The consul said, “Well, Lyra, that is remarkable. You are lucky to have an instrument like that, and I wish you well with it. I would like to give you something to take away with you….”
He took the spray and broke off a twig for her.
“Did she really fly with this?” Lyra said.
“Yes, she did. But then she is a witch, and you are not. I can’t give you all of it, because I need it to contact her, but this will be enough. Look after it.”
“Yes, I will,” she said. “Thank you.”
And she tucked it into her purse beside the alethiometer. Farder Coram touched the spray of pine as if for luck, and on his face was an expression Lyra had never seen before: almost a longing. The consul showed them to the door, where he shook hands with Farder Coram, and shook Lyra’s hand too.
“I hope you find success,” he said, and stood on his doorstep in the piercing cold to watch them up the little street.
“He knew the answer about the Tartars before I did,” Lyra told Farder Coram. “The alethiometer told me, but I never said. It was the crucible.”
“I expect he was testing you, child.

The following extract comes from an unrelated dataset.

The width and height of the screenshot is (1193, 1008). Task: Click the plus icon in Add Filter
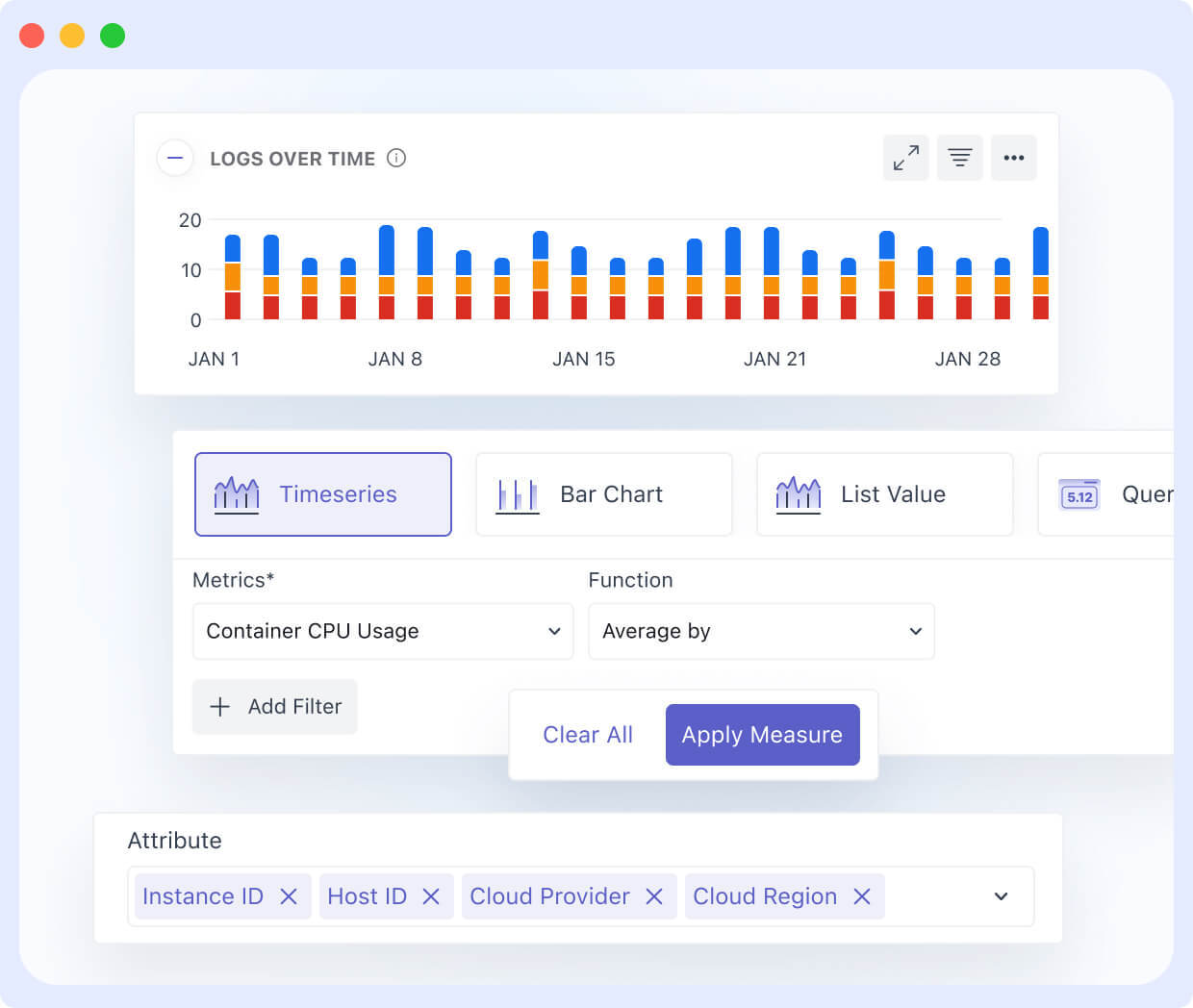point(220,707)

But you done right to be polite, being as we can’t be sure what he knows already. And that was a useful tip about the bear. I don’t know how we would a heard otherwise.”
They found their way to the depot, which was a couple of concrete warehouses in a scrubby area of waste ground where thin weeds grew between gray rocks and pools of icy mud. A surly man in an office told them that they could find the bear off duty at six, but they’d have to be quick, because he usually went straight to the yard behind Einarsson’s Bar, where they gave him drink.
Then Farder Coram took Lyra to the best outfitter’s in town and bought her some proper cold-weather clothing. They bought a parka made of reindeer skin, b
ecause reindeer hair is hollow and insulates well; and the hood was lined with wolverine fur, because that sheds the ice that forms when you breathe. They bought underclothing and boot liners of reindeer calf skin, and silk gloves to go inside big fur mittens. The boots and mittens were made of skin from the reindeer’s forelegs, because that is extra tough, and the boots were soled with the skin of the bearded seal, which is as tough as walrus hide, but lighter. Finally they bought a waterproof cape that enveloped her completely, made of semitransparent seal intestine.
With all that on, and a silk muffler around her neck and a woollen cap over her ears and the big hood pulled forward, she was uncomfortably warm; but they were going to much colder regions than this.
John Faa had been supervising the unloading of the ship, and was keen to hear about the witch consul’s words, and even keener to learn of the bear.
“We’ll go to him this very evening,” he said. “Have you ever spoken to such a creature, Farder Coram?”
“Yes, I have; and fought one, too, though not by myself, thank God. We must be ready to treat with him, John. He’ll ask a lot, I’ve no doubt, and be surly and difficult to manage; but we must have him.”
“Oh, we must. And what of your witch?”
“Well, she’s a long way off, and a clan queen now,” said Farder Coram. “I did hope it might be possible for a message to reach her, but it would take too long to wait for a reply.”
“Ah, well. Now let me tell you what I’ve found, old friend.”
For John Faa had been fidgeting with impatience to tell them something. He had met a prospector on the quayside, a New Dane from the country of Texas, and this man had a balloon, of all things. The expedition he’d been hoping to join had failed for lack of funds even before it had left Amsterdam, so he was stranded.